FILE - In this picture taken on July 18, 2016, the mother of Pakistani slain social media star Qandeel Baloch mourns besides her dead body in Shah Sadderuddin, Pakistan. Baloch was killed by her brother for what he called “intolerable” behavior.

Pakistan passed long-awaited legislation Thursday on so-called "honor killings," removing a loophole that allowed the killer to go free..

Under the new law, perpetrators will get a mandatory 25-year prison sentence.
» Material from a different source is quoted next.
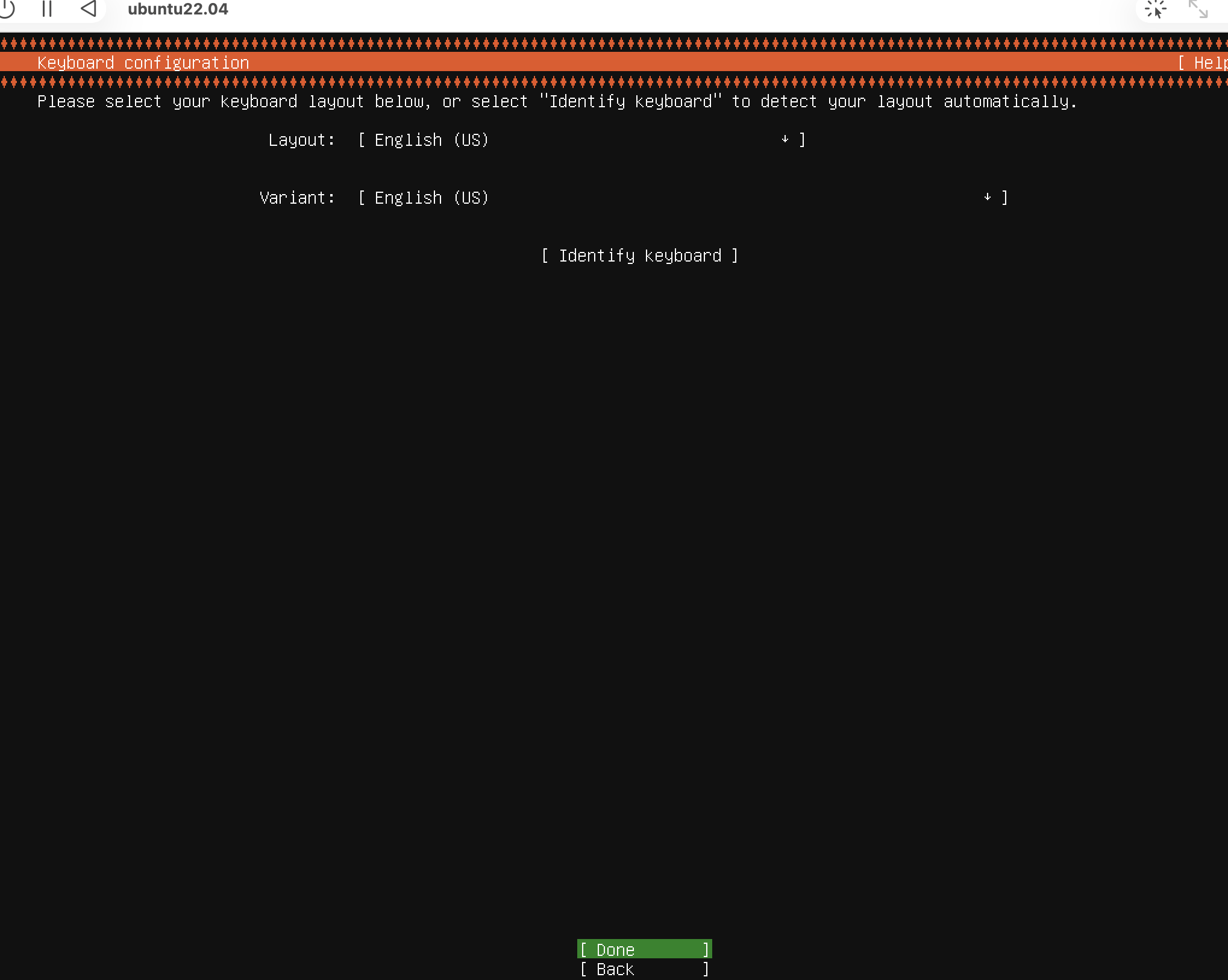The width and height of the screenshot is (1228, 980).
Task: Click the Variant: field label
Action: click(297, 198)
Previously, killers could be pardoned by the victim's family and be freed.

In a statement issued late Thursday, Prime Minister Nawaz Sharif congratulated the parliament, civil society activists, academia and media for supporting the landmark passage of the anti-honor killing legislation.

"I urge the entire nation particularly enlightened and progressive voices in the country to support us in successful enforcement of the legislation and catch hold of those who have been targeting women through frivolous customs and practices that have nothing to do with Islam," Sharif asserted and added: ”There is no honor in honor killing.”

Human rights groups say hundreds of women are killed in Pakistan each year for allegedly bringing “dishonor” to their families.

In July, a social media star, Qandeel Baloch, was strangled and her brother confessed to the crime, citing what he described as Baloch’s “intolerable” behavior.

Her death made headlines in local and international media for days, prompting a high-level probe into the killing.

VOA's Ayaz Gul in Islamabad contributed to this report.